Regarding the kidnap and confinement of Tokyo notary Kiyoshi Kariya, Inoue was convicted for directing the operation. Kariya’s wealthy sister had fled the cult because it was pressing for her to sell her properties, and the cultists thought he knew where she was. Testimony in previous trials indicated Kariya died of an overdose of a drug used as a truth serum and was cremated. His body was never found.
As he made his appearance, Inoue squeezed out a painful, tearful apology: “I’m terribly sorry for Mr. Kariya, his family and every single victim tormented by Aum, including those permanently damaged by our crimes.”
In the ninth session of Hirata’s trial, Inoue emphasized that the defendant, despite his persistent denials, was keenly aware he was participating in the abduction and confinement of Kariya.
Hirata is arguing that he had no knowledge of the planned attack on Kariya, stressing that he believed his mission was to retrieve the notary’s sister. Hirata also claims he was originally told to fire a laser beam at Kariya’s supposed bodyguard to leave him briefly disoriented, but eventually drove a getaway car.

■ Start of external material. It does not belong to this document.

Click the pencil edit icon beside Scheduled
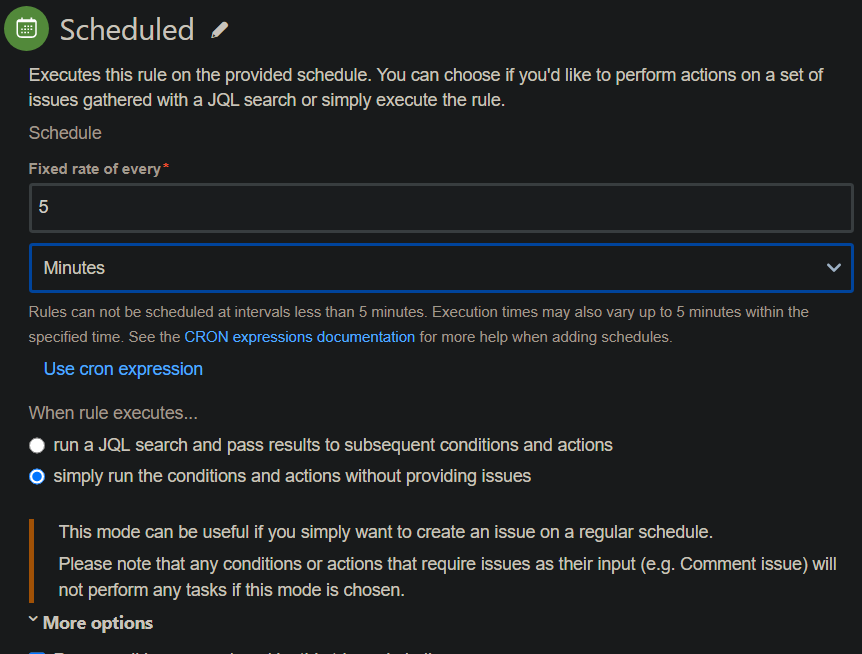 tap(219, 30)
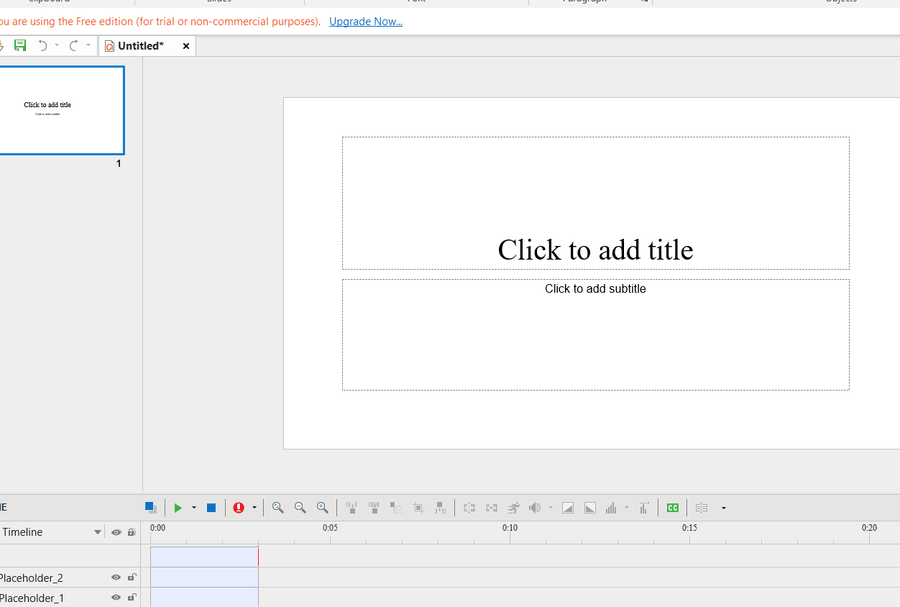Click the green Save icon

20,46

Inoue said with confidence that he clearly recalled that he and another senior Aum member, Noboru Nakamura, had “explicitly” told Hirata beforehand what the plan was, who the target was and what Hirata’s responsibilities would be. Asked by prosecutors if he really identified Kariya, not his sister, as the intended target, the death-row convict responded with an emphatic “yes.”
Although conceding that Nakamura had a tendency to stutter and he himself to speak too fast, Inoue nonetheless maintained their flawed speaking didn’t affect their delivery.
Inoue said that after other members successfully abducted Kariya while he himself was away from the crime scene, Hirata matter-of-factly told him that the abduction went much easier than expected.
On Kariya’s death, Inoue wrote a letter to his family in 2011 confiding that Tomomasa Nakagawa, who practiced medicine, may have intentionally killed Kariya by injecting him with an untested drug that he knew would be fatal. Nakagawa, who had played a core part in torturing Kariya during his captivity, claimed during his court appearance last month that Inoue was wrong and reiterated that he had never predicted Kariya would die.
“I remember Nakagawa telling me (after Kariya’s death) he thought this was a rare opportunity to test his new drug,” Inoue said, adding the doctor vividly recounted his “mystical experience” witnessing Kariya’s soul gradually leaving his body.